I concur specially because my route to decision differs materially from that of my panel colleagues. To attempt a distinction between the charge in the instant case and the instruction in Adkins v. Bordenkircher, 674 F.2d 279 (4th Cir.1982), cert. denied, 459 U.S. 853, 878, 103 S.Ct. 119, 173, 74 L.Ed.2d 104, 142 (1982), is, in my view, futile. One, in the language devoted to alibi, requires the defendant to “introduce evidence which ... creates a reasonable doubt regarding his guilt.” The other imposes a burden on the defendant to prove alibi “to such a degree ... as will ... create ... a reasonable doubt____”

My concurrence, therefore, rests only on the circumstance that Adkins v. Bordenkircher was decided after Frye was tried, at a time when the instruction was generally thought to be correct. See 1 M. Doubles, E. Emroch, & R. Mehrige, Virginia Practice-Virginia Jury Instructions § 106.02 (1964 & Supp.1984).

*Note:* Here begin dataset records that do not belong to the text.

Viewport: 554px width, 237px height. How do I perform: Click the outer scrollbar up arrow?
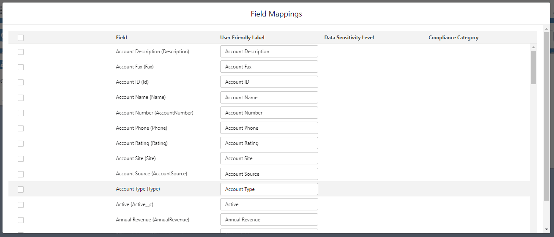point(546,29)
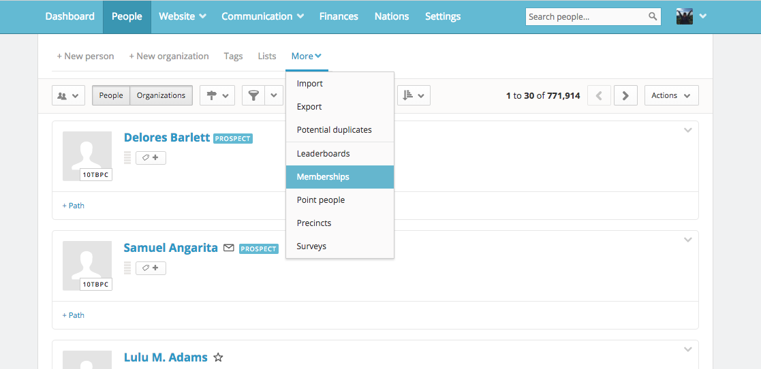Click the + New person link

(x=85, y=57)
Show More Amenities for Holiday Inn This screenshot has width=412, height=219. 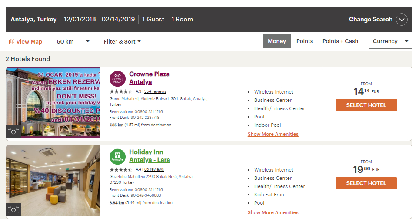273,212
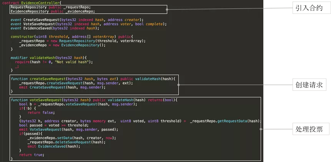The width and height of the screenshot is (331, 162).
Task: Click the 'return false;' statement
Action: [x=41, y=113]
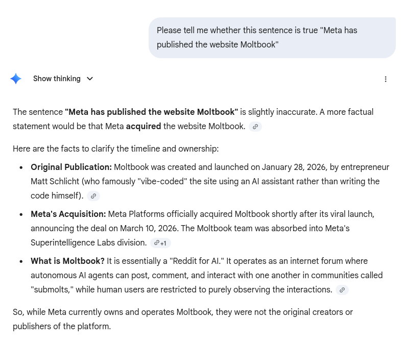Click the user prompt message bubble
The width and height of the screenshot is (404, 343).
point(272,38)

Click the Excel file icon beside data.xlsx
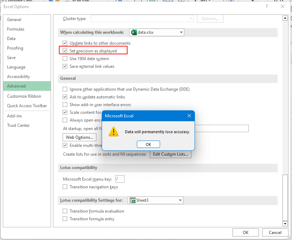[x=134, y=32]
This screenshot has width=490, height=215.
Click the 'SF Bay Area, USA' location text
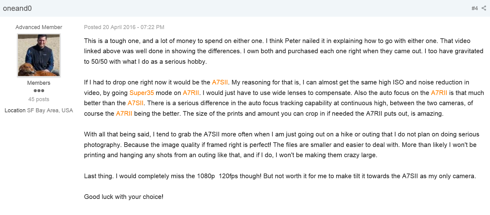click(x=50, y=110)
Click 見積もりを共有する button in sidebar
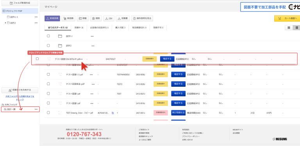This screenshot has height=146, width=300. coord(20,90)
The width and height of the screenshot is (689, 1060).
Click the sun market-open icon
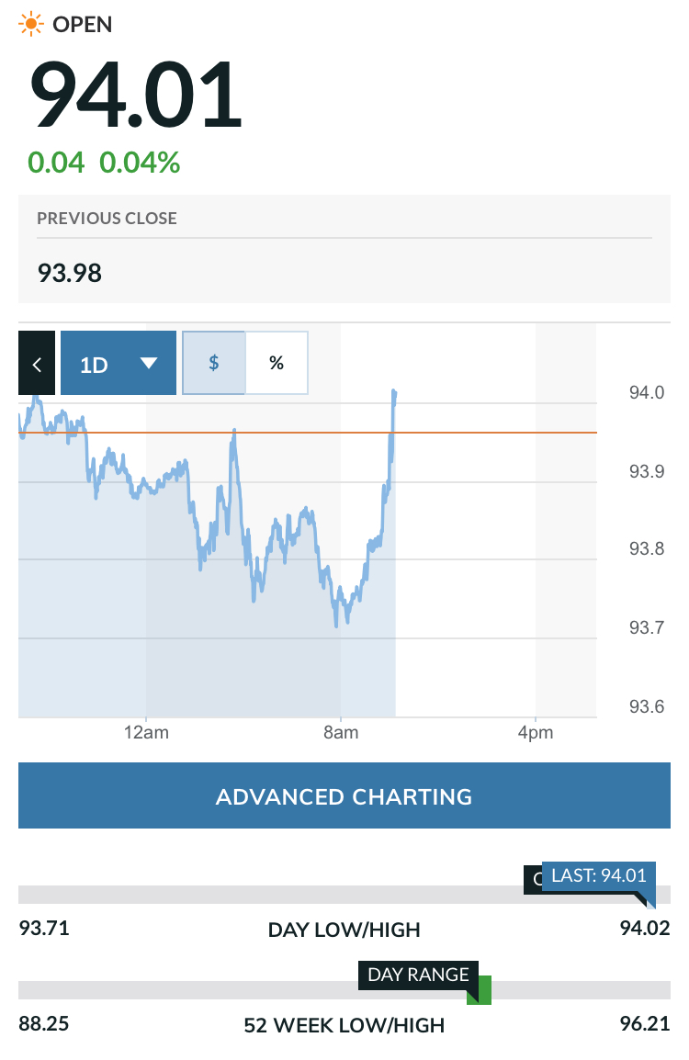(x=31, y=25)
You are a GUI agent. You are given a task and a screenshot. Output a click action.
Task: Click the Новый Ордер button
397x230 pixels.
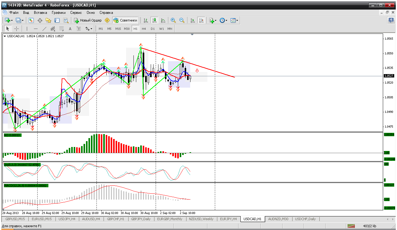point(88,20)
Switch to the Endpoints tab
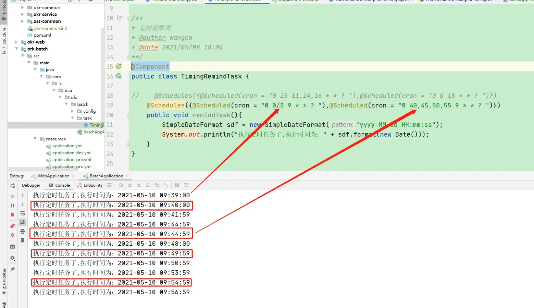 coord(93,185)
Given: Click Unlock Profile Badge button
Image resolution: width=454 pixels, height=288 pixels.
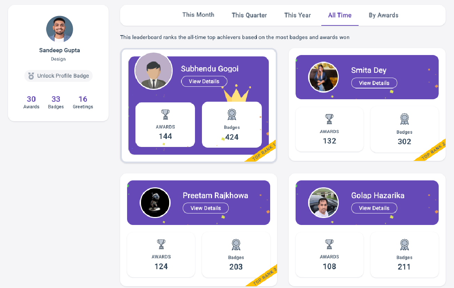Looking at the screenshot, I should click(x=58, y=76).
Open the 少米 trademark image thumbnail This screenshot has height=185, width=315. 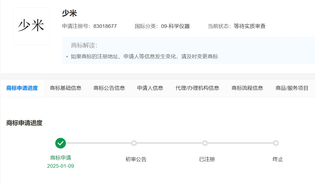coord(31,26)
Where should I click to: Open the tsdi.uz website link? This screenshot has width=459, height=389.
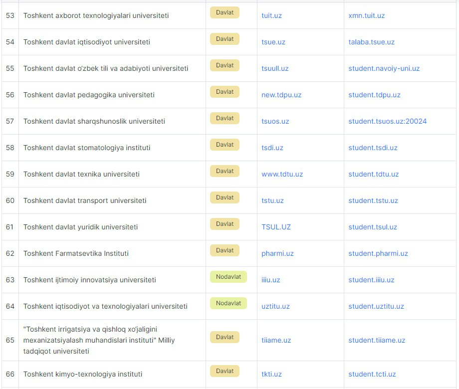tap(272, 148)
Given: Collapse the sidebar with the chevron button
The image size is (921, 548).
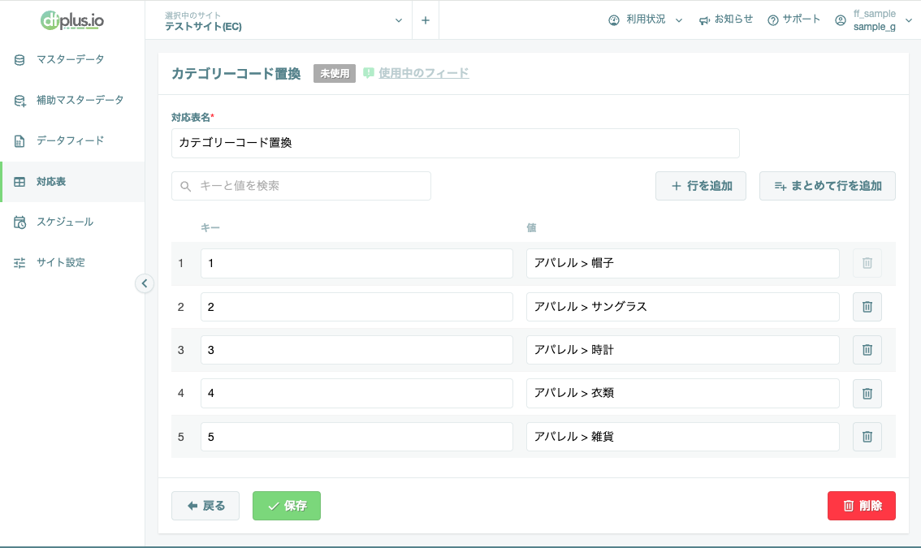Looking at the screenshot, I should (x=145, y=283).
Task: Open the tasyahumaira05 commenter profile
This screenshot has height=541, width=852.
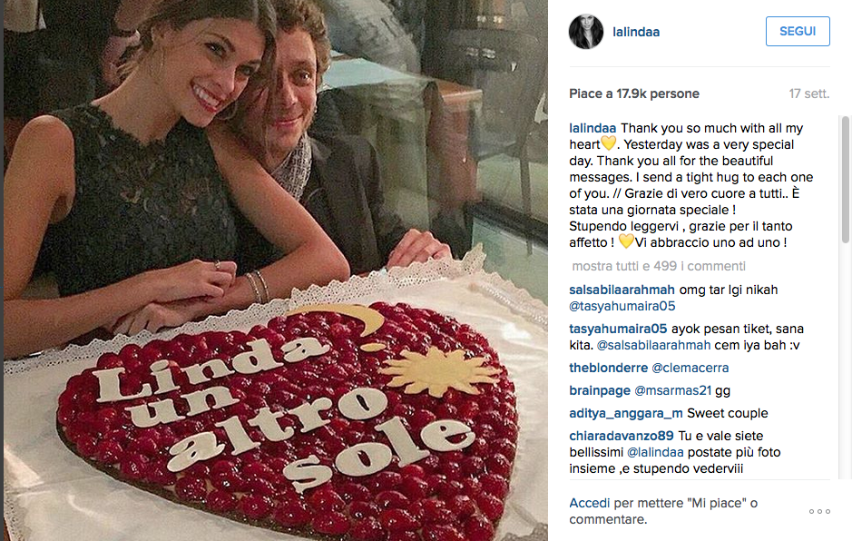Action: (618, 329)
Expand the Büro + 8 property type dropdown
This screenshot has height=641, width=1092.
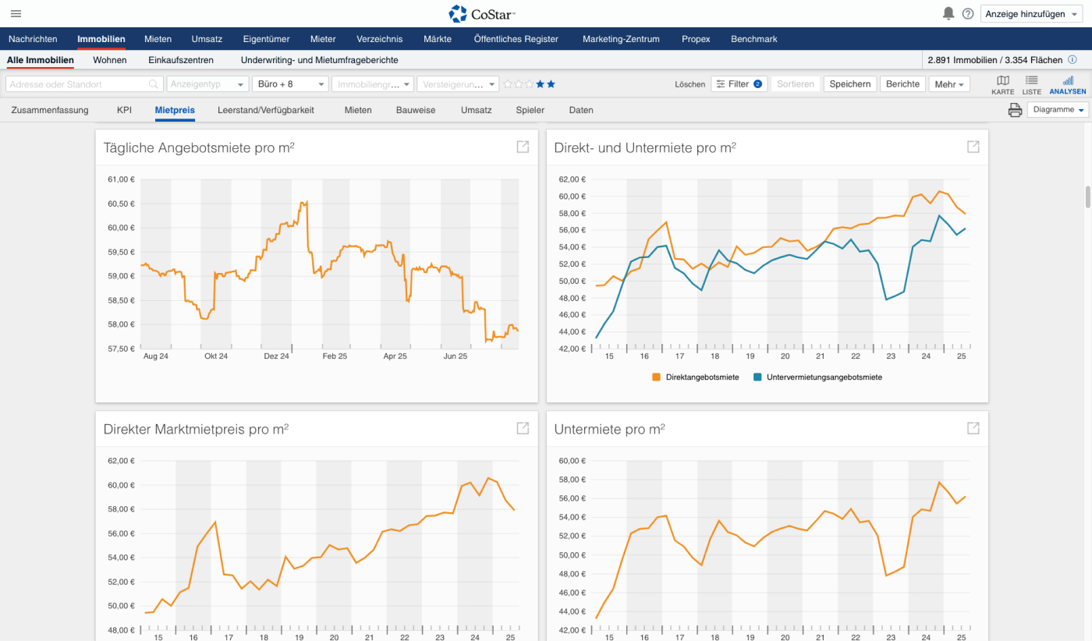(x=290, y=84)
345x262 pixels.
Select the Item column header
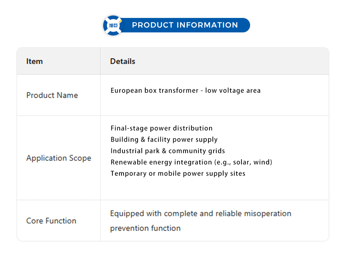[35, 61]
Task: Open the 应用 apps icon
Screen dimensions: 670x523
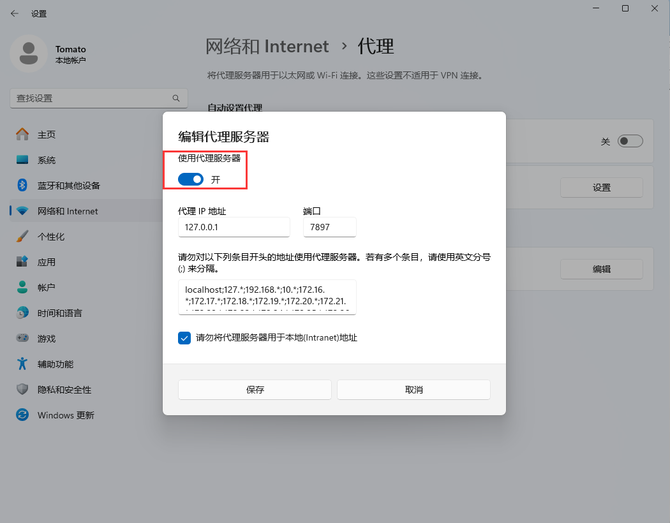Action: point(22,262)
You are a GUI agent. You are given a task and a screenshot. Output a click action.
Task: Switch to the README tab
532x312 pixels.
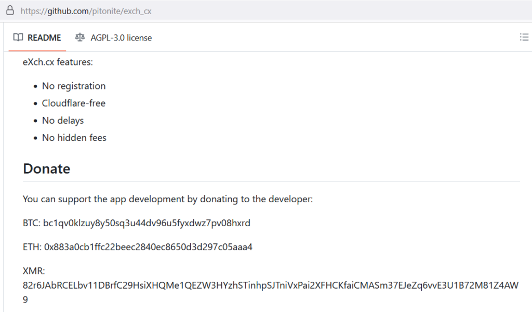(44, 37)
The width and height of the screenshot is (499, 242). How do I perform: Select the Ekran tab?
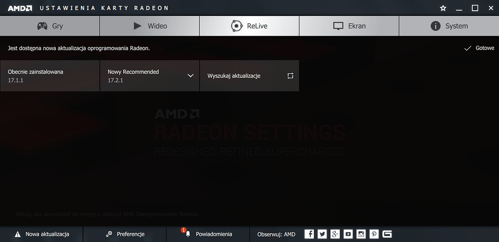[x=349, y=26]
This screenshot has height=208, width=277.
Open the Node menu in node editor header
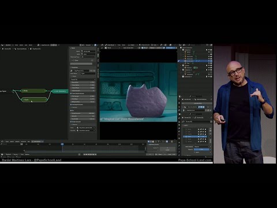pos(31,45)
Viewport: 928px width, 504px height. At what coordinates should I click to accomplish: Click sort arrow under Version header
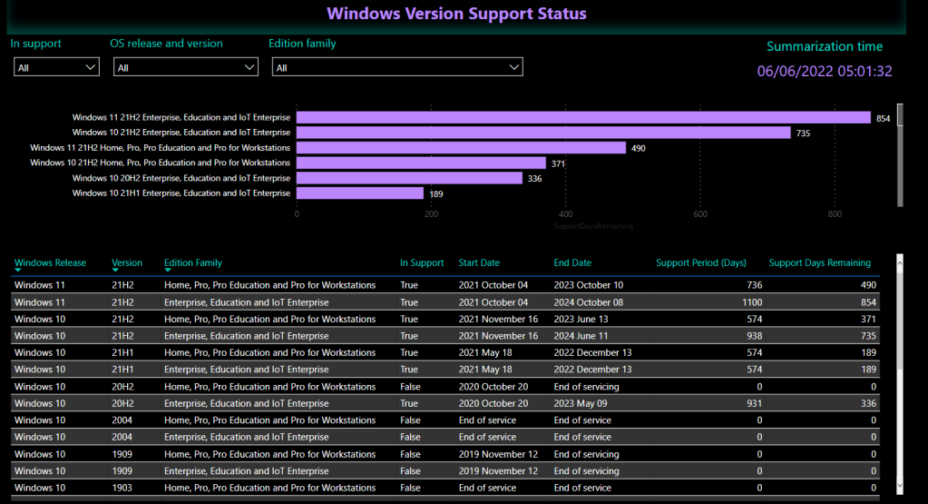pos(116,270)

In the decision in Honeycutt v. Mahoney, 698 F.2d 213 (4th Cir.1983), the Court, over my dissent, held that failure of counsel to object to an instruction “shifting the burden of proof onto the defendant” was not ineffective assistance of counsel since neither the Supreme Court nor the Fourth Circuit had yet considered the issue. The prior outlawing of the instruction by the First Circuit in Mullaney v. Wilbur, 473 F.2d 943 (1st Cir.1973) was held not to have made it incumbent on defense counsel to anticipate the possibility of a favorable result at the Supreme Court level and, at least, to preserve the point pending the Supreme Court’s decision.

With that decision binding me, I am foreclosed from asserting that the lessons of In re Winship, 397 U.S. 358, 90 S.Ct. 1068, 25 L.Ed.2d 368 (1970) and Mullaney v. Wilbur, supra, were sufficient to alert reasonably competent counsel to the desirability of objecting to a charge such as the one which confronts us here and of constructing a charge more favorable to the defendant. Left to my own devices, I would hold that the impropriety of the charge was plainly perceptible in the light of In re Winship and Mullaney v. Wilbur, and simply outlined in even starker relief by the holding in Adkins v. Bordenkircher.

However, at the panel level, at any rate, I am not free to disregard the holding in Honeycutt v. Mahoney, and on that basis I rest my concurrence. 
      
      . As previously noted, defense counsel requested the particular alibi instruction given.
     
      
      . Frye introduced the evidence of alibi which was not suggested by the evidence introduced by the Commonwealth. He was required to introduce nothing, and could have left the matter alone, should he have been so advised.
     
      
      . The significance of the fact that defense counsel proposed the instruction lies only in its indication of what the general practice was at the time of the trial and, consequently, of counsel’s innocence of the charge of ineffective assistance of counsel. His proposal of the instruction does not independently operate to deny the grant of the writ, for counsel’s having done, or having failed to do, the thing complained of is the sine qua non of an ineffective assistance of counsel claim. For counsel to have proffered the instruction before us in the case we are called upon to decide following decision on March 24, 1982 of Adkins v. Bordenkircher would, I submit, plainly amount to ineffective assistance. With respect, I regard the attempted distinction between the two charges as a paradigmatic effort "to split a hair 'twixt south and southwest side.”
     
      
      . The Supreme Court affirmed in Mullaney v. Wilbur, 421 U.S. 684, 95 S.Ct. 1881, 44 L.Ed.2d 508 (1975).